:: TASK STATEMENT ::
The answer should hold nothing but the lines from the one with "Open notifications via the bell icon" through the end of the listing below, each exactly as written.

:: PROVIDED ENTRIES ::
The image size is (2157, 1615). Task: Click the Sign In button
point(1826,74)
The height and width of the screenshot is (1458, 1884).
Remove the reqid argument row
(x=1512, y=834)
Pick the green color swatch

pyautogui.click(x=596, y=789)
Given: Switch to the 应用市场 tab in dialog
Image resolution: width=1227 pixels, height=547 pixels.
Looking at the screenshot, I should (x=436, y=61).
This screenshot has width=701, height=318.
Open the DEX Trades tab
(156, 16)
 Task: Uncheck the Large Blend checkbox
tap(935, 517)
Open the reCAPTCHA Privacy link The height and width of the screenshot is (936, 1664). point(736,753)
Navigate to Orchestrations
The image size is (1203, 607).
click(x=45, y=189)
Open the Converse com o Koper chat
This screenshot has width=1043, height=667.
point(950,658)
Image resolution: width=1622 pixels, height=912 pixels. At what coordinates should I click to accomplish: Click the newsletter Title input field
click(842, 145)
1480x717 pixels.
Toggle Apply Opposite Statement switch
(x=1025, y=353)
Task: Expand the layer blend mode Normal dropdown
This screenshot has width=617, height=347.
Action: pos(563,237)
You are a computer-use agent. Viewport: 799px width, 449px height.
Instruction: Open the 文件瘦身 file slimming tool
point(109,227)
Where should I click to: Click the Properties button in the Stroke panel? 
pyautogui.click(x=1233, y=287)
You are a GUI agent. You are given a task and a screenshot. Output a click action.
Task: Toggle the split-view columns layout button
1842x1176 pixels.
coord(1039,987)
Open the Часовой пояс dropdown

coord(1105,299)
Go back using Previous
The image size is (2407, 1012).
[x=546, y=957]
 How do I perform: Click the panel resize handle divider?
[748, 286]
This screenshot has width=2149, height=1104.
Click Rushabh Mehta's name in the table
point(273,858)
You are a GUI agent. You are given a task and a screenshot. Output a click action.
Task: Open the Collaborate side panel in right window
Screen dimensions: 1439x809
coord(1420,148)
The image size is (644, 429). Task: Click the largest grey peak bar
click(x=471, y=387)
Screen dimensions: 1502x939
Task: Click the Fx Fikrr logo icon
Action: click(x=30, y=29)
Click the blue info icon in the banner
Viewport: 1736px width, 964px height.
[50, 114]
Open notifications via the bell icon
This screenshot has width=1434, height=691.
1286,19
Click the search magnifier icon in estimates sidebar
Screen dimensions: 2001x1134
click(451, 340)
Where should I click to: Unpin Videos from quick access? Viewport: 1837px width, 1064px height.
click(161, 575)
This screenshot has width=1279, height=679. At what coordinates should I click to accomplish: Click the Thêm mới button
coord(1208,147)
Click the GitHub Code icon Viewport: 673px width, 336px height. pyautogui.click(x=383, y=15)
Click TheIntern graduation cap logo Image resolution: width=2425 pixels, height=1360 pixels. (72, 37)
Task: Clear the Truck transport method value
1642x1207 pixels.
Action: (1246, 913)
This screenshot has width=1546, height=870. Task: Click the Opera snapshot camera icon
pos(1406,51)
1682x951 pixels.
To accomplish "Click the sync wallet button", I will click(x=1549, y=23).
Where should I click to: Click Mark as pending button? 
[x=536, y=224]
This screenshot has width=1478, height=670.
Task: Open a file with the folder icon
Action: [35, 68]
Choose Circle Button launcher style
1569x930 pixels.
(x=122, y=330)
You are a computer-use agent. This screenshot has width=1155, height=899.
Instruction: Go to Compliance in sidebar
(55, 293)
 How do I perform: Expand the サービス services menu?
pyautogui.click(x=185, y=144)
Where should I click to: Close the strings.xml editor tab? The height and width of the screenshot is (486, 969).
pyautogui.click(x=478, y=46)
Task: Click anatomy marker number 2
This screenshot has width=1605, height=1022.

:: WRITTEN REPLY ::
Open notifications via the bell icon
This screenshot has width=1434, height=691.
1286,19
Click the search magnifier icon in estimates sidebar
Screen dimensions: 2001x1134
click(451, 340)
Where should I click to: Unpin Videos from quick access? Viewport: 1837px width, 1064px height.
click(161, 575)
This screenshot has width=1279, height=679. At what coordinates should I click to accomplish: Click the Thêm mới button
coord(1208,147)
Click the GitHub Code icon Viewport: 673px width, 336px height. pyautogui.click(x=383, y=15)
Click TheIntern graduation cap logo Image resolution: width=2425 pixels, height=1360 pixels. (72, 37)
Task: Clear the Truck transport method value
1642x1207 pixels.
Action: (1246, 913)
This screenshot has width=1546, height=870. Task: Click the Opera snapshot camera icon
pos(1406,51)
1682x951 pixels.
To accomplish "Click the sync wallet button", I will click(x=1549, y=23).
Where should I click to: Click Mark as pending button? 
[x=536, y=224]
This screenshot has width=1478, height=670.
Task: Open a file with the folder icon
Action: [35, 68]
Choose Circle Button launcher style
1569x930 pixels.
(x=122, y=330)
You are a computer-use agent. This screenshot has width=1155, height=899.
Instruction: Go to Compliance in sidebar
(55, 293)
 How do I perform: Expand the サービス services menu?
pyautogui.click(x=185, y=144)
Where should I click to: Close the strings.xml editor tab? The height and width of the screenshot is (486, 969).
pyautogui.click(x=478, y=46)
Task: Click anatomy marker number 2
This screenshot has width=1605, height=1022.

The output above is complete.